Editorials

Afghanistan’s war veterans prowl the streets

The Associated Press
Monday April 22, 2002

KANDAHAR, Afghanistan — Well after midnight, police who hadn’t been paid in four months pulled over a vehicle at a checkpoint on a barely lit street. But it wasn’t money they were after. They asked the car’s Western passengers for help getting artificial limbs. 

One of the policemen, Mohammed Tahir, a 42-year-old whose right leg was severed by a Russian mine in the 1980s, wanted a more comfortable prosthesis. He hobbled around with a crutch in one hand and a Kalashnikov rifle in the other. 

His colleague, 20-year-old, Mohammed Khan, lost his left hand to a boobytrap when he was a child. He also lost two fingers on his right hand, and his gun dangled from a strap around his neck, the muzzle resting in the crook of his maimed arm. 

“I can still shoot an RPG,” or rocket-propelled grenade, Khan said proudly. 

“Help us. He needs a hand, I need a leg,” Tahir, a veteran of several Afghan conflicts, said in a diffident, subdued tone. 

The patrol waved on the car after the travelers assured them they would relate their plight to a foreign medical group that helps Afghanistan’s war victims. 

Cruising the streets of Afghanistan’s second-largest city at night offers a window on a culture of tension and suffering, guns and commanders who control their own turf. 

Early Saturday morning, there were 11 checkpoints manned by Afghan security forces on the nine-mile stretch of road between the U.S. military base at the Kandahar airport and downtown. 

Typically, soldiers — some in uniform, many in civilian dress — signal the few cars on the road to stop, flicking a flashlight on and off. Some hang a rope across the road as a crude barrier. They peer in the windows of vehicles, sometimes search passengers and occasionally invite them to share tea on the side of the road. 

The city has been relatively quiet since the overthrow of the Taliban late last year in a U.S.-led war. But local officials believe Kandahar’s role as a former stronghold of the Islamic militia makes it vulnerable to unrest by Taliban or al-Qaida remnants. 

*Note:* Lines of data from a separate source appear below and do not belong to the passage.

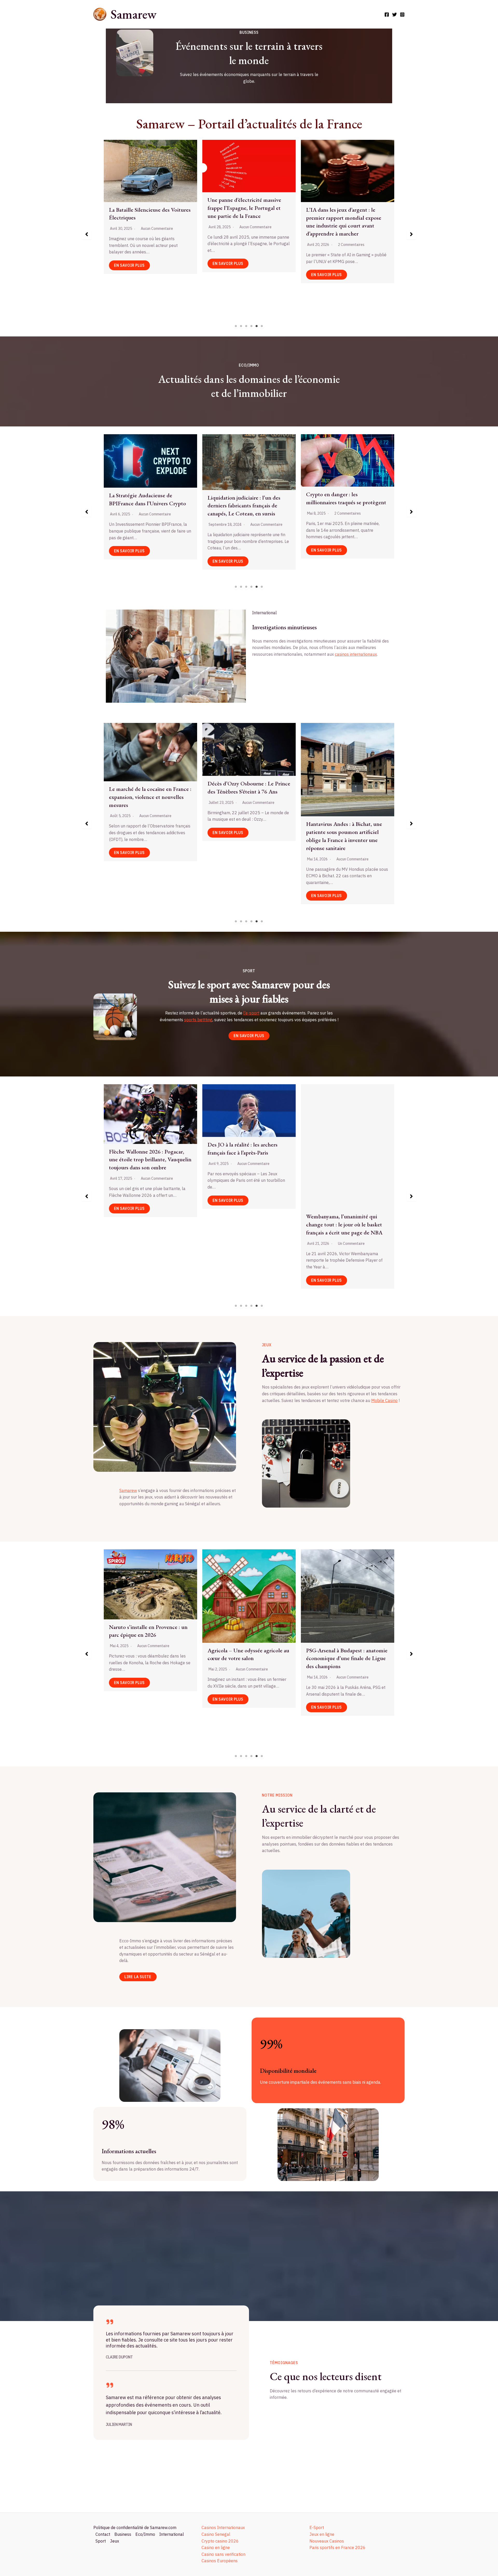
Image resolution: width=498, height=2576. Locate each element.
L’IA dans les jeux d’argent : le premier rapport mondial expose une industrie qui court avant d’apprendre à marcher (146, 221)
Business (122, 2534)
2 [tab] (241, 326)
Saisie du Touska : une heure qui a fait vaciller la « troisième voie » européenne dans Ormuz (345, 774)
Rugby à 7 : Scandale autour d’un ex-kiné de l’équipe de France (246, 1154)
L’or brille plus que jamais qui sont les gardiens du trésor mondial (346, 505)
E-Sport (316, 2527)
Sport (100, 2541)
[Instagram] (402, 14)
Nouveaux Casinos (326, 2541)
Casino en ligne (216, 2547)
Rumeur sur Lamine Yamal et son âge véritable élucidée (345, 1155)
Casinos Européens (220, 2560)
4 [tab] (251, 326)
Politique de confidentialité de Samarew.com (134, 2527)
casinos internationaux (356, 654)
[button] (87, 234)
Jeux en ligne (321, 2534)
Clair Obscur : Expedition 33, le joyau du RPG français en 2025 (343, 1613)
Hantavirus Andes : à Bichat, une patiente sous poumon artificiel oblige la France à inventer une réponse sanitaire (147, 836)
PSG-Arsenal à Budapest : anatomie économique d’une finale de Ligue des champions (149, 1658)
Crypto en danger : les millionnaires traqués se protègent (149, 498)
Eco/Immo (145, 2534)
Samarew (133, 14)
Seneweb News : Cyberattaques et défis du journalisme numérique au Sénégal (346, 201)
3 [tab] (246, 326)
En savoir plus (129, 274)
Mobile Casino (384, 1400)
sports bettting (198, 1019)
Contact (102, 2534)
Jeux (114, 2541)
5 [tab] (256, 326)
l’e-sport (251, 1013)
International (171, 2534)
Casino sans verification (223, 2554)
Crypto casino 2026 (220, 2541)
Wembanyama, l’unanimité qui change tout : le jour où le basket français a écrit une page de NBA (147, 1224)
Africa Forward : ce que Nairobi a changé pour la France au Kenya (246, 828)
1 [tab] (236, 326)
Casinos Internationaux (223, 2527)
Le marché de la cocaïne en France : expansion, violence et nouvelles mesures (249, 213)
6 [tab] (262, 326)
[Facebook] (386, 14)
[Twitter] (394, 14)
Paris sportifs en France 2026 (337, 2547)
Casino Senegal (216, 2534)
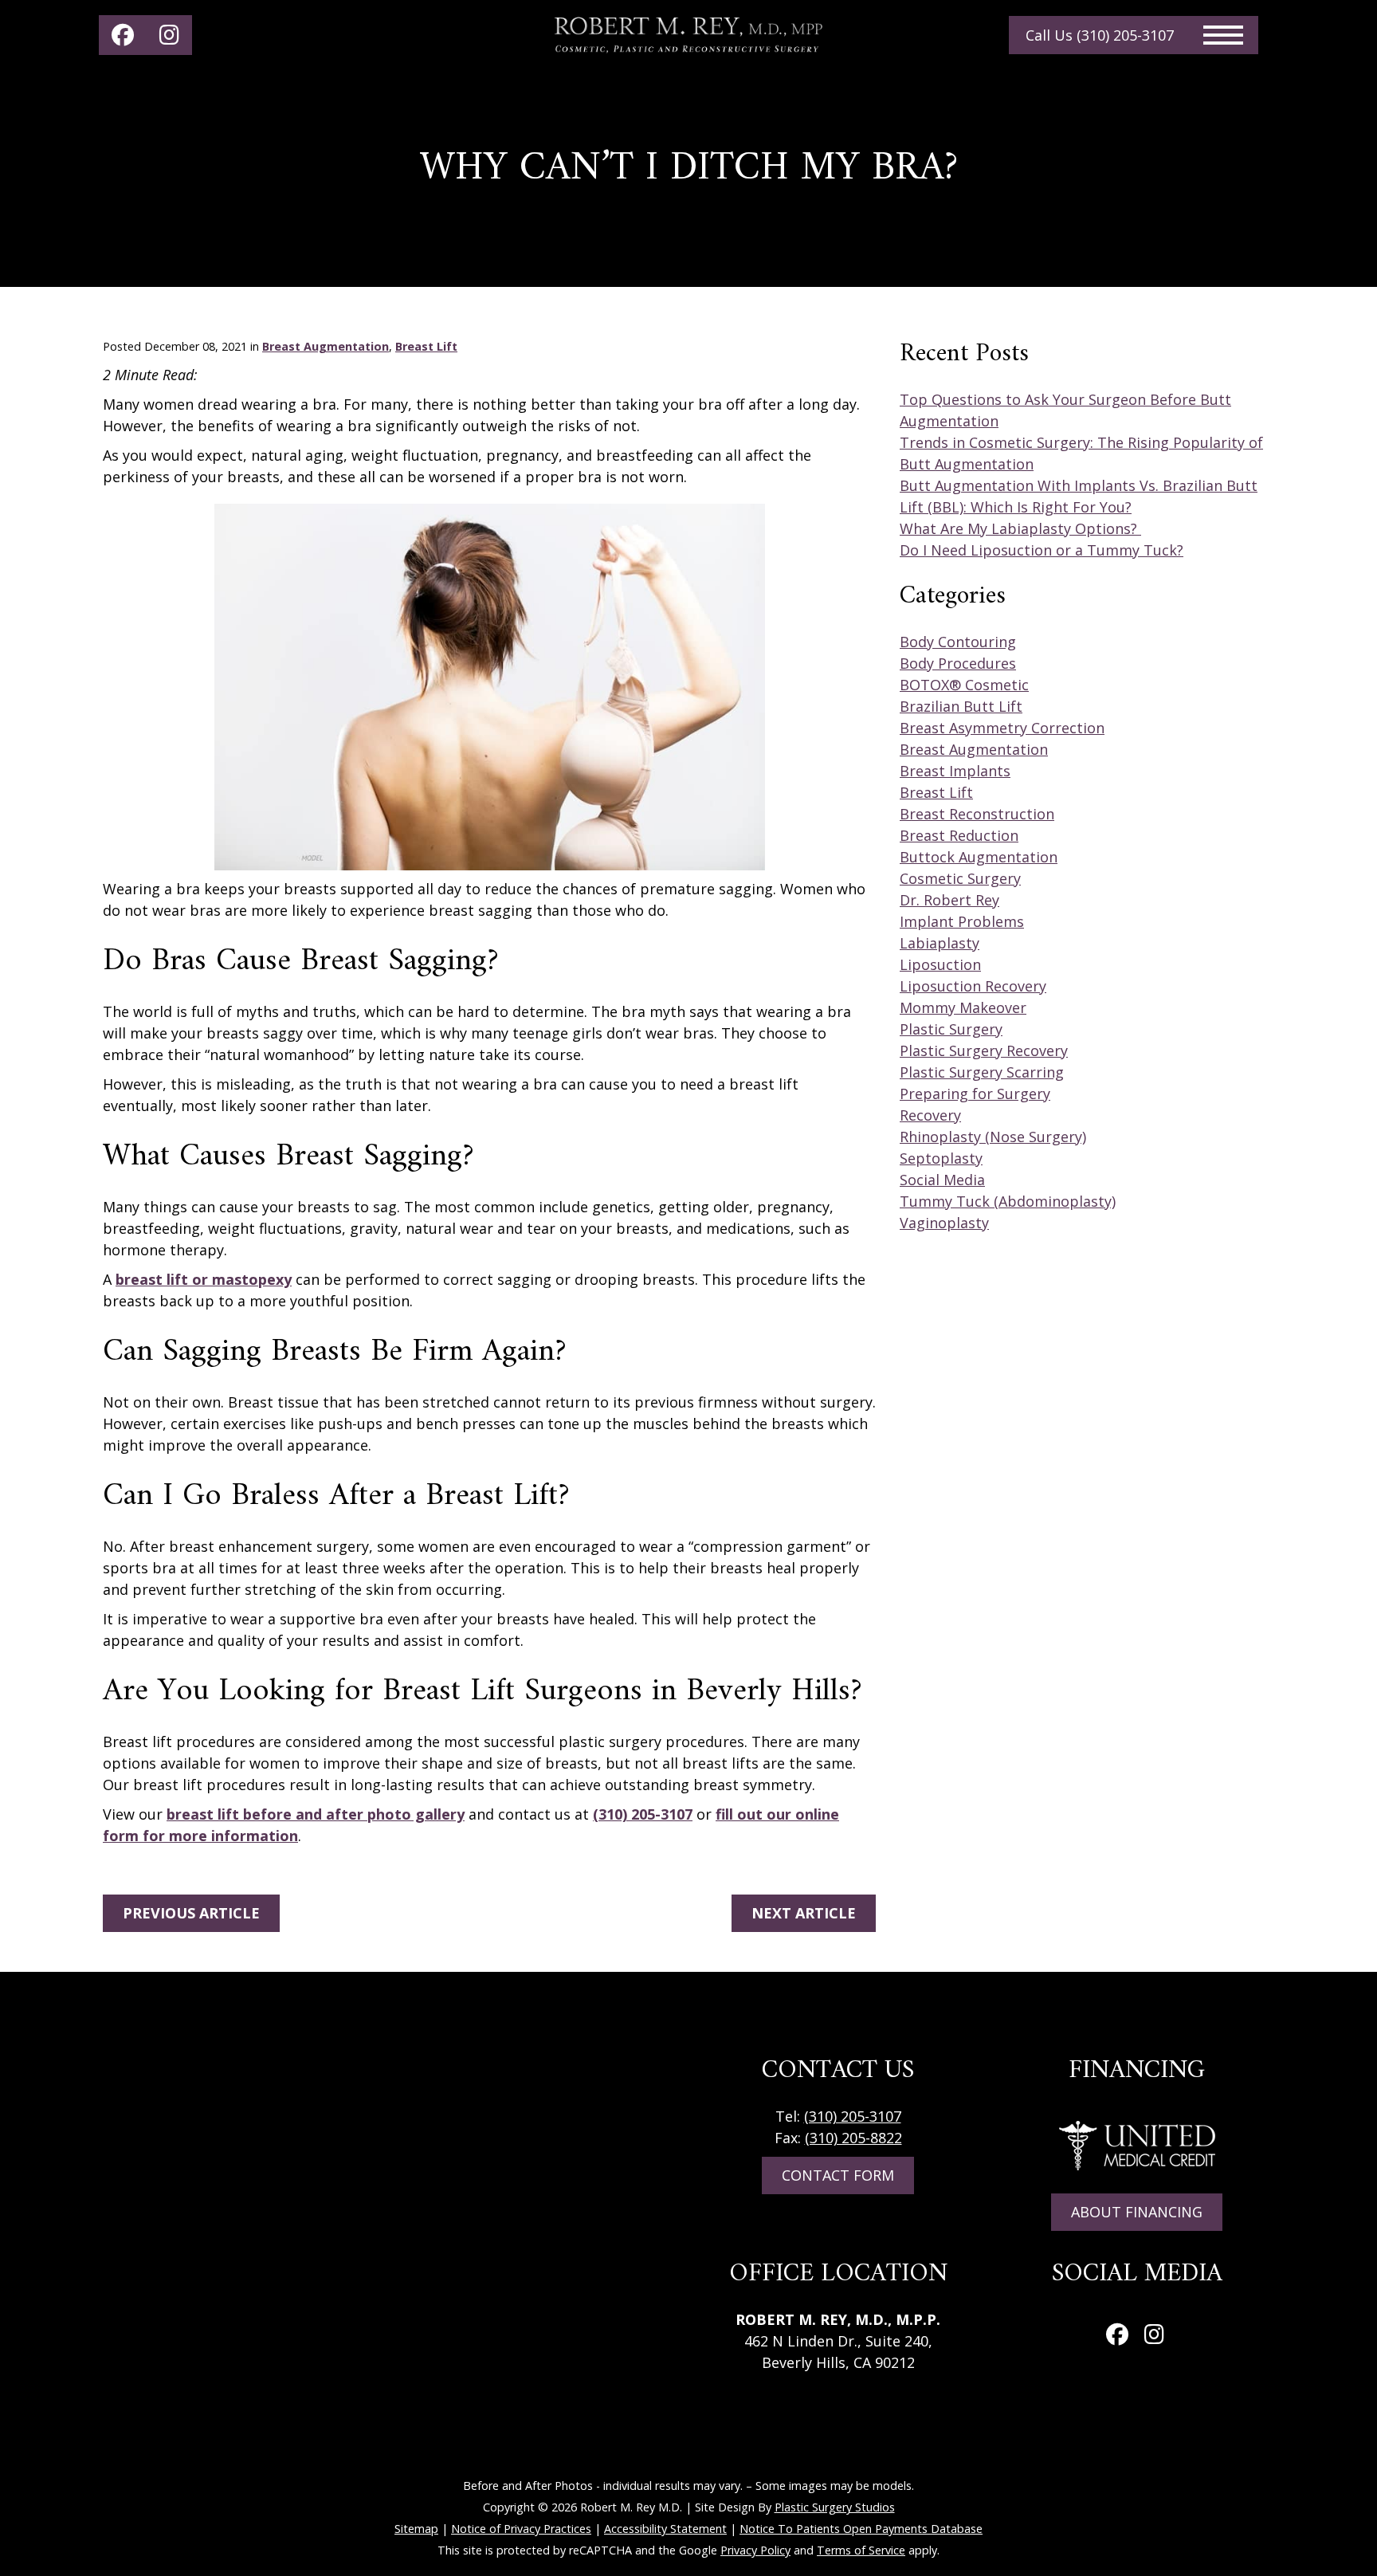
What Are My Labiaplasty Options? (1020, 528)
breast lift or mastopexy (204, 1279)
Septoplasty (941, 1158)
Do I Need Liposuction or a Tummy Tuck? (1041, 550)
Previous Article (191, 1912)
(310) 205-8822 (853, 2137)
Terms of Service (861, 2550)
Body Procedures (958, 663)
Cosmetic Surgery (960, 878)
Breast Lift (426, 346)
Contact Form (838, 2175)
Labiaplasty (939, 942)
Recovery (930, 1115)
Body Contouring (958, 641)
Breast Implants (955, 770)
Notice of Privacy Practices (521, 2528)
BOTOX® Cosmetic (964, 684)
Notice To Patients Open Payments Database (861, 2528)
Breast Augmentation (325, 346)
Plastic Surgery (951, 1029)
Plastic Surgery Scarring (982, 1072)
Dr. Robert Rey (949, 899)
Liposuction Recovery (973, 985)
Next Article (803, 1912)
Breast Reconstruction (977, 813)
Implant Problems (962, 921)
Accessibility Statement (665, 2528)
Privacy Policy (755, 2550)
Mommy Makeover (963, 1007)
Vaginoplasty (944, 1222)
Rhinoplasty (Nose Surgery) (993, 1136)
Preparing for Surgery (975, 1093)
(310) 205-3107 (642, 1814)
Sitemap (416, 2528)
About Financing (1136, 2211)
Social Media (942, 1179)
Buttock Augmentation (978, 856)
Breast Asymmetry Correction (1002, 727)
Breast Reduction (959, 835)
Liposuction (940, 964)
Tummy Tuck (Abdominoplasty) (1008, 1201)
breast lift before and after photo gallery (316, 1814)
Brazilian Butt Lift (961, 706)
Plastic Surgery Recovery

Security has been especially tight in the city since Wednesday, when an assailant shot an American soldier in the face on a crowded street. The soldier was expected to recover. 

The week before, unidentified assailants fired a rocket at the office of Kandahar’s governor, Gul Agha, where U.S. Special Forces troops are garrisoned. The rocket missed and there were no injuries. 

Elite U.S. soldiers still patrol Kandahar, but witnesses say they are traveling more often in convoys of three or four vehicles. Previously, single cars carrying Special Forces members were often seen. 

Afghan soldiers, more familiar with the area, are now accompanying the Special Forces on all their patrols, said Khalid Pashtun, a spokesman for the local government. 

Early Saturday, a police car with a flashing red light on the roof was parked in the middle of the road near the governor’s office. The driver was changing a flat tire. 

The police and soldiers who patrol the main roads at night work for commanders loyal to the governor, many of whom staked their claims during the early, chaotic days after the Taliban departed. 

The chief of the area patrolled by disabled Tahir and Khan got his post by seizing the district’s police station when anti-Taliban Afghan fighters first entered the city. 

The governor rewarded the commander, Lalai, by allowing him to retain control of the station, a two-story building with strings of flickering, colored lights on the roof. 

Six Afghan police riding two to a motorcycle stopped a vehicle early Saturday along the airport road. Their only question: “Whose group are you with?” — referring to the units controlled by Kandahar’s many commanders. They waved the vehicle ahead after the driver told the officer, “We’re not with any group.” 

Most police and soldiers have not been paid, receiving only food for their work. Mohammed Aga, commander of a checkpoint at a bridge near the airport, said his 30 men have no car and cannot chase vehicles that bypass their post and veer into the surrounding desert. 

But what they lack in transportation, they make up in weapons. Soldiers manning checkpoints all around Kandahar say that if cars don’t stop, they have orders to open fire.